• _WHAT IS REQUIRED_:
Copy out all lines from the entries below in which "computer" occurs.

• _LISTED ENTRIES_:
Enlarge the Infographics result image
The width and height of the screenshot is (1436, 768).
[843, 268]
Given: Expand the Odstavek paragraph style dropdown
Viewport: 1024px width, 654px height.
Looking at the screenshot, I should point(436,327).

...

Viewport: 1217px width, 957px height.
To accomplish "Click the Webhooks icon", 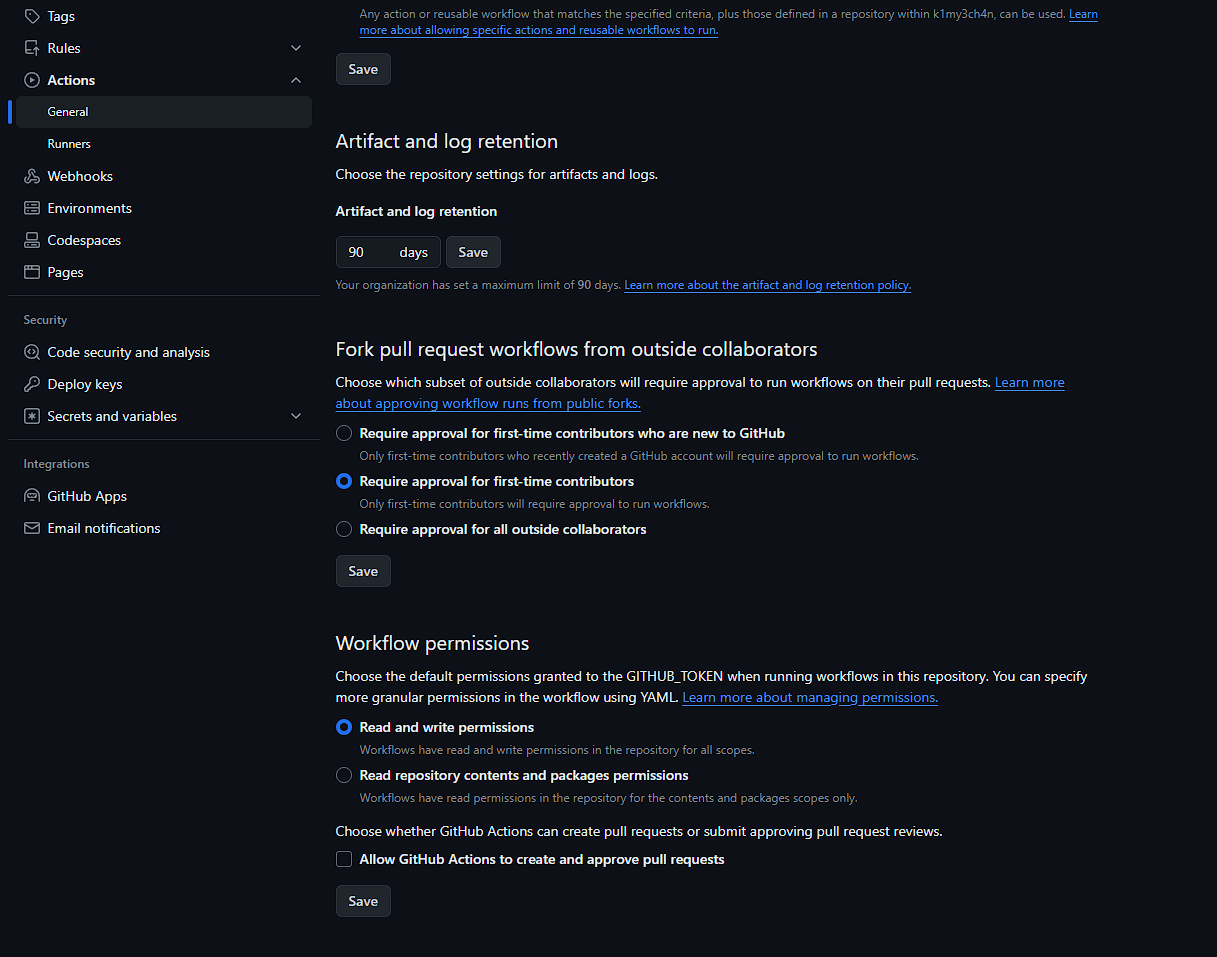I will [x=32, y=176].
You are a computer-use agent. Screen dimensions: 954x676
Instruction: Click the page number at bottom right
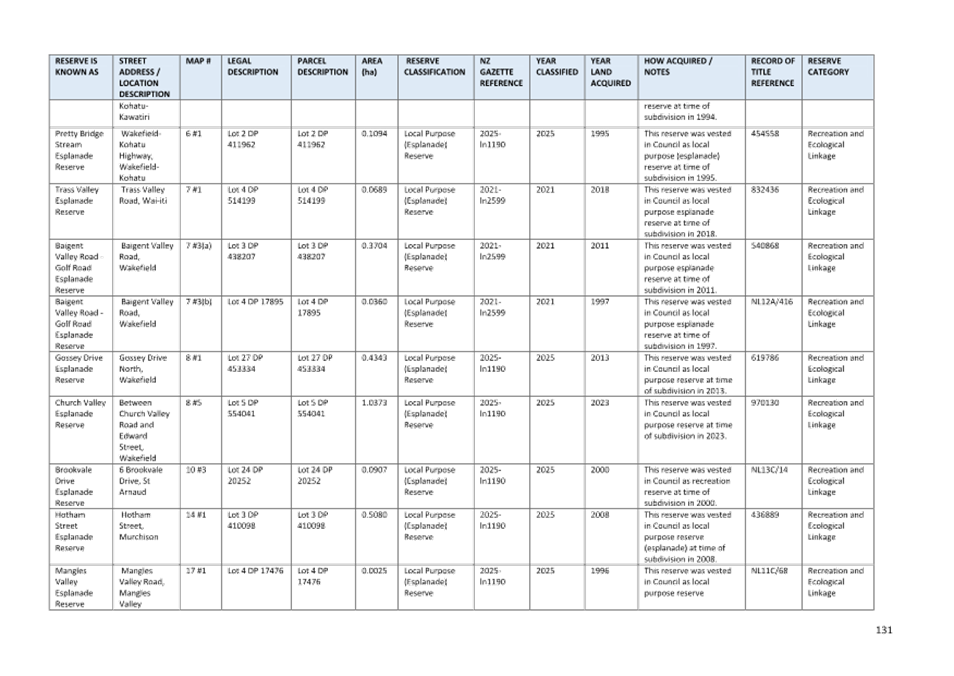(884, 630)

--

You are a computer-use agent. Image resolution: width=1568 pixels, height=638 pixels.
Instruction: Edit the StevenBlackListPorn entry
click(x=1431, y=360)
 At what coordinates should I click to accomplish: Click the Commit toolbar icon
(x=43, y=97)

• _ANSWER SECTION_:
You are a computer-use agent. Screen dimensions: 954x676
You are a computer-use agent. Image resolution: width=1568 pixels, height=638 pixels.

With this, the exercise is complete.